Il faut attendre la seconde moitié des années 1970, pour que la question de la féminisation des titres s’érige en véritable débat de société. Après l’élection du Parti québécois en novembre 1976, l’on se demande s’il conviendrait mieux d’utiliser le titre de présidente plutôt que de président pour désigner une femme occupant la présidence de l’Assemblée nationale. L’Office de la langue française (OLF) est saisi du dossier. «On m’a alors demandé d’étudier la question de la féminisation des titres, puisque les désignations de fonctions relevaient du secteur terminologique de la gestion, dont j’étais responsable à l’Office», se rappelle Marie-Éva de Villers, jointe à ce sujet.

En 1977, les recherches préliminaires menées par la terminologue portent l’organisme gouvernemental à se prononcer en faveur des appellations féminisées. À l’époque, une telle position était relativement audacieuse. Rappelons que le roman féministe L’Euguélionne, publié l’année précédente, était justement jugé comme révolutionnaire pour avoir mis de l’avant la féminisation linguistique. Marie-Éva de Villers confirme toutefois que ce n’est pas l’emblématique roman, mais bien les observations de linguistes de la francophonie qui ont inspiré ses travaux, aussi bien Ferdinand Brunot, Jean Dubois et Maurice Grevisse qu’Henriette Walter et Josette Rey-Debove. «Je me suis appuyée sur le fait que, dans le cas des êtres animés, notamment des humains, le genre est généralement motivé. La féminisation des titres relevait donc de la simple logique», précise-t-elle.

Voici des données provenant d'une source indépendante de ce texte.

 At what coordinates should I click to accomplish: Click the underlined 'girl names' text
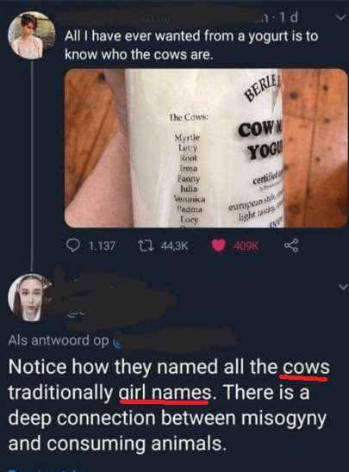[165, 393]
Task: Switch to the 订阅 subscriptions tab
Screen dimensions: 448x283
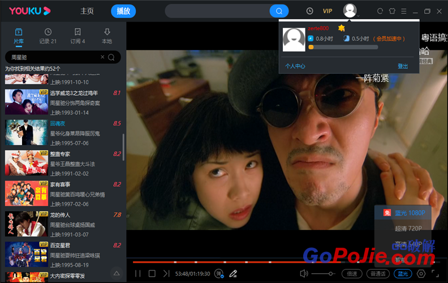Action: [77, 36]
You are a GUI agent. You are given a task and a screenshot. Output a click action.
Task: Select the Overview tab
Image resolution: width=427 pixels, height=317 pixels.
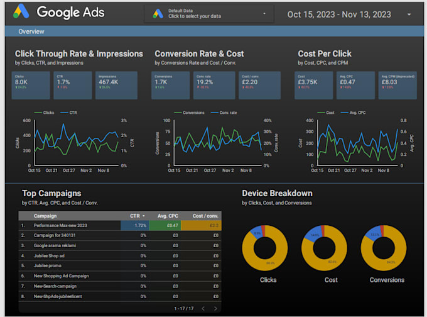coord(31,31)

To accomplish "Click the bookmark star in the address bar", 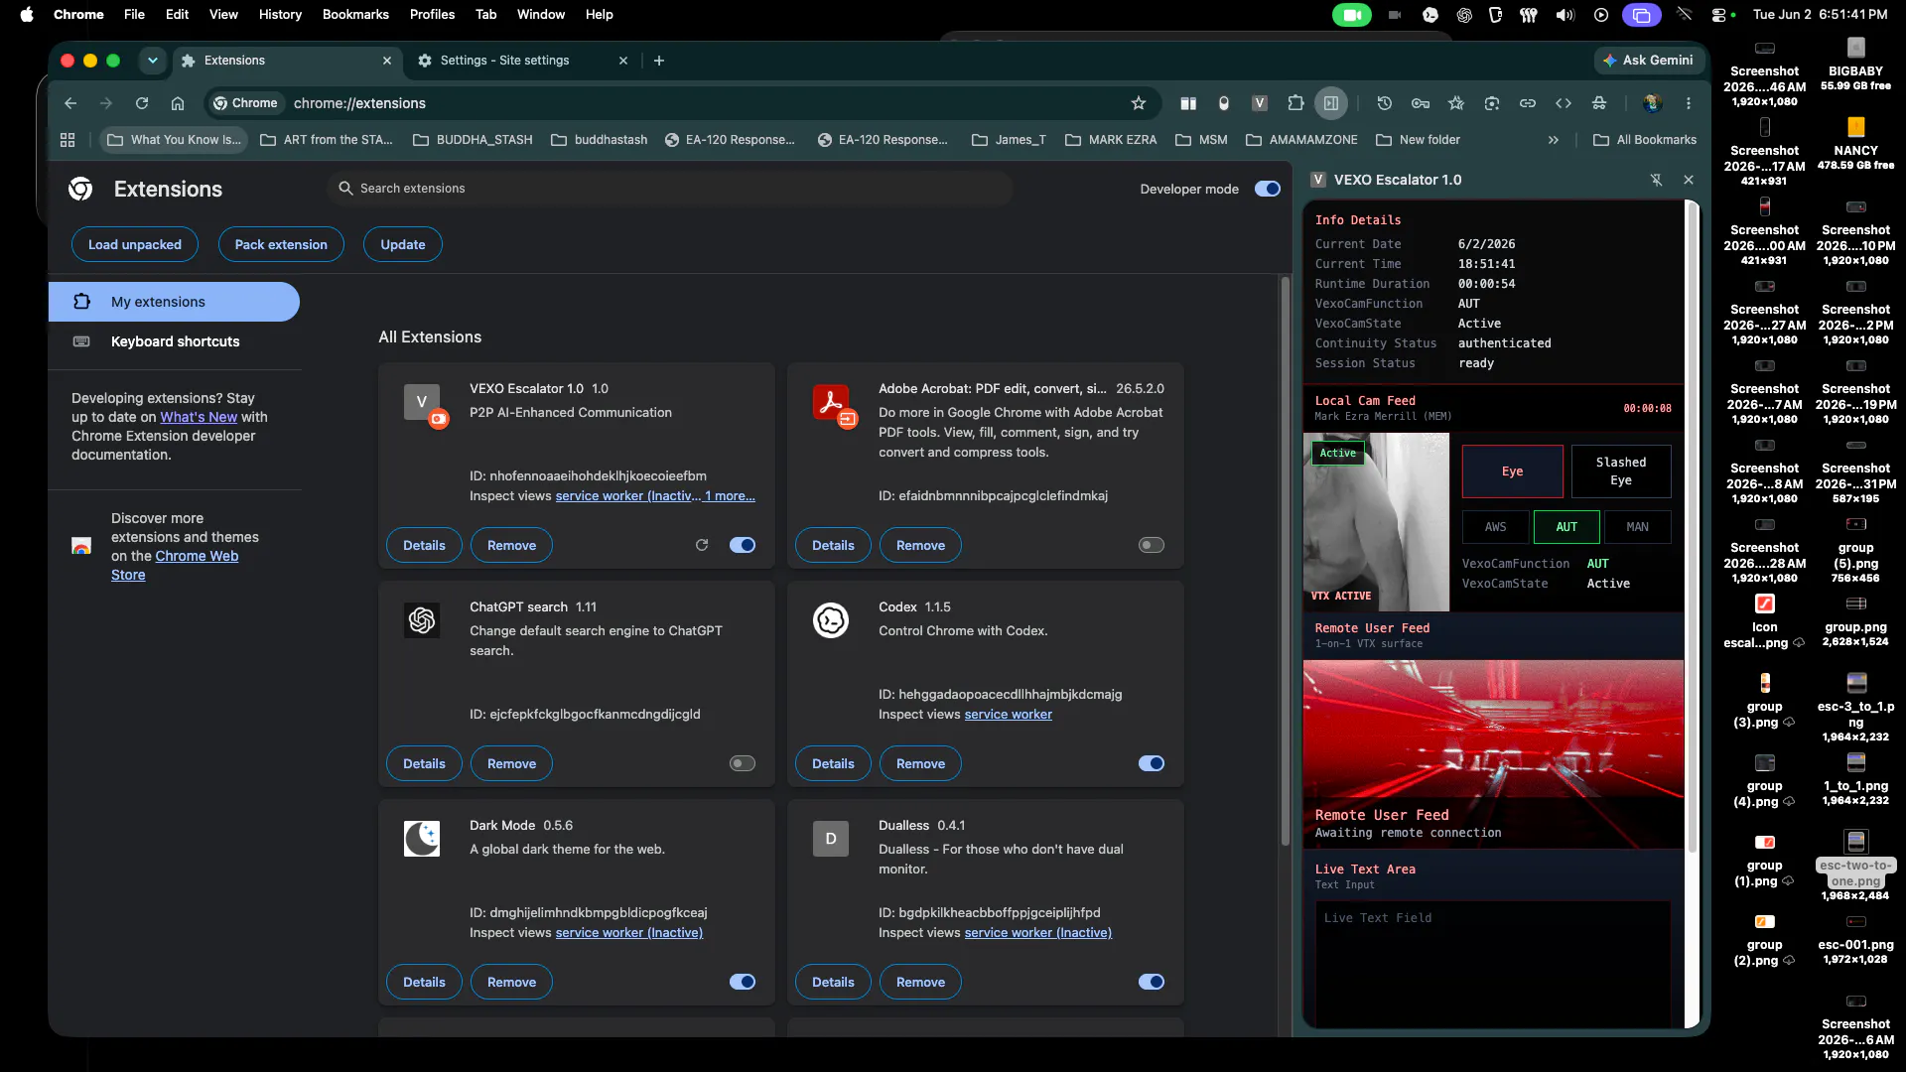I will (x=1139, y=103).
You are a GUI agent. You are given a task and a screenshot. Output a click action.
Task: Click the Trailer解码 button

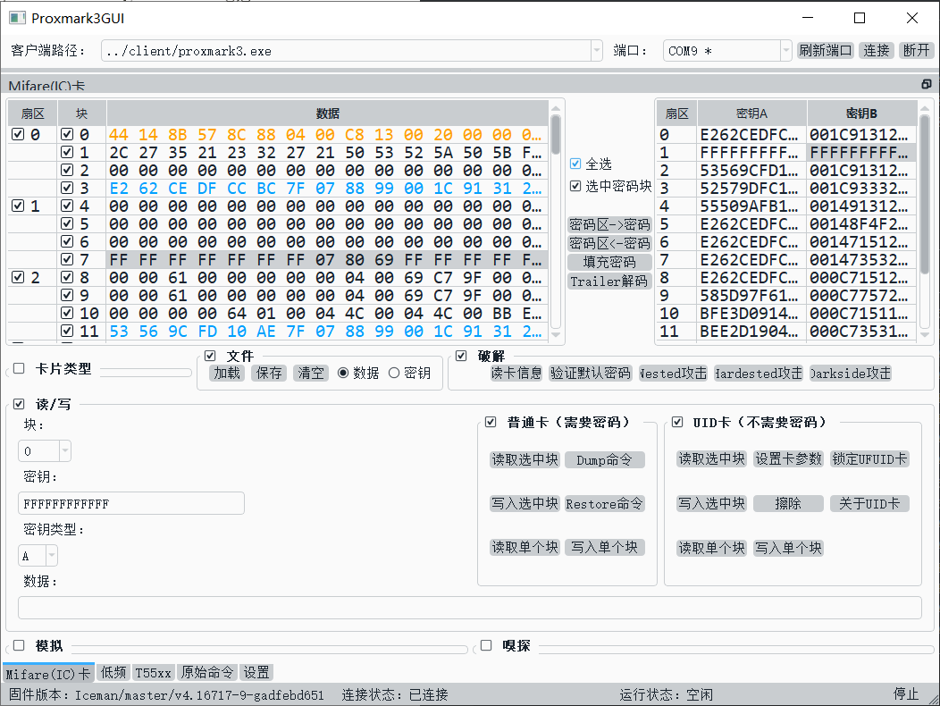point(608,282)
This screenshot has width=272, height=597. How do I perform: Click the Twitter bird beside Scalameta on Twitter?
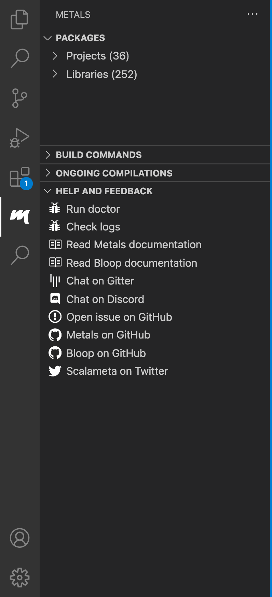54,371
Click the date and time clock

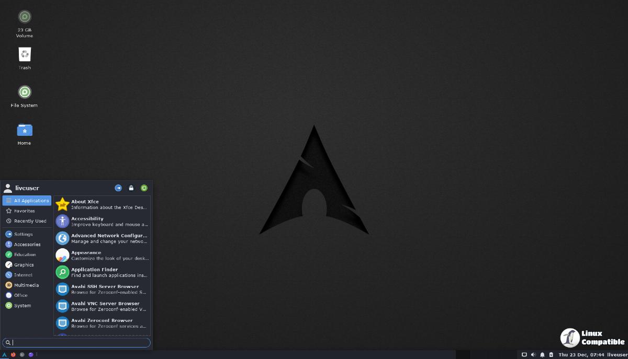pyautogui.click(x=581, y=355)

En 1979, alors que Lise Payette devient ministre, la question de la féminisation des titres surgit de nouveau: devrait-on l’appeler «madame la ministre», plutôt que «madame le ministre»? L’Assemblée nationale demande alors à l’OLF de se prononcer plus formellement sur la validité des titres féminisés. «Jean-Claude Corbeil, alors directeur linguistique de l’Office de la langue française, m’avait confié la tâche de répondre aux questions de Lise Payette et de l’Assemblée nationale», révèle la terminologue. Sur la base de ses recherches, elle rédige alors le premier texte officiel favorable à la féminisation. «L’avis de recommandation a été publié au nom de l’Office de la langue française, dans la Gazette officielle du Québec le 28 juillet 1979.», indique-t-elle.

Dans les deux décennies qui suivent, la féminisation s’enracine au Québec. Résistant à l’opposition qu’elle rencontre outre-mer, cette pratique contribue par ailleurs à l’affirmation du français québécois standard par rapport au français de France. En consolidant sa norme distincte, le Québec confirme en effet son statut de «copropriétaire» du français et cesse progressivement de se représenter comme une colonie périphérique à la mère-patrie.

La féminisation est si bien ancrée dans la norme dominante que l’emploi de certaines formes masculines pour désigner des femmes —comme on le fait encore en France avec «un écrivain»— est même perçu comme une «faute» par la plupart des locutrices et locuteurs d’origines québécoises nés après les années 1980.

Depuis quelques années, une nouvelle phase de la féminisation est enclenchée dans les milieux militants québécois. On commence à employer volontairement et avec confiance des féminins plus apparents (tels que «cheffe», «autrice», «poétesse», etc.), qui contribuent à visibiliser les femmes dans le discours, puisqu’ils se distinguent avec clarté de leurs pendants masculins. Baptisée «féminisation ostentatoire» par la récente Grammaire non sexiste de la langue française (2017), cette nouvelle pratique fera sans doute couler beaucoup d’encre.

Si le combat de la féminisation des appellations a progressé depuis les années 1970, il n’est certainement pas achevé et a sans doute encore bien besoin de fantassins —et fantassines!— sur le terrain.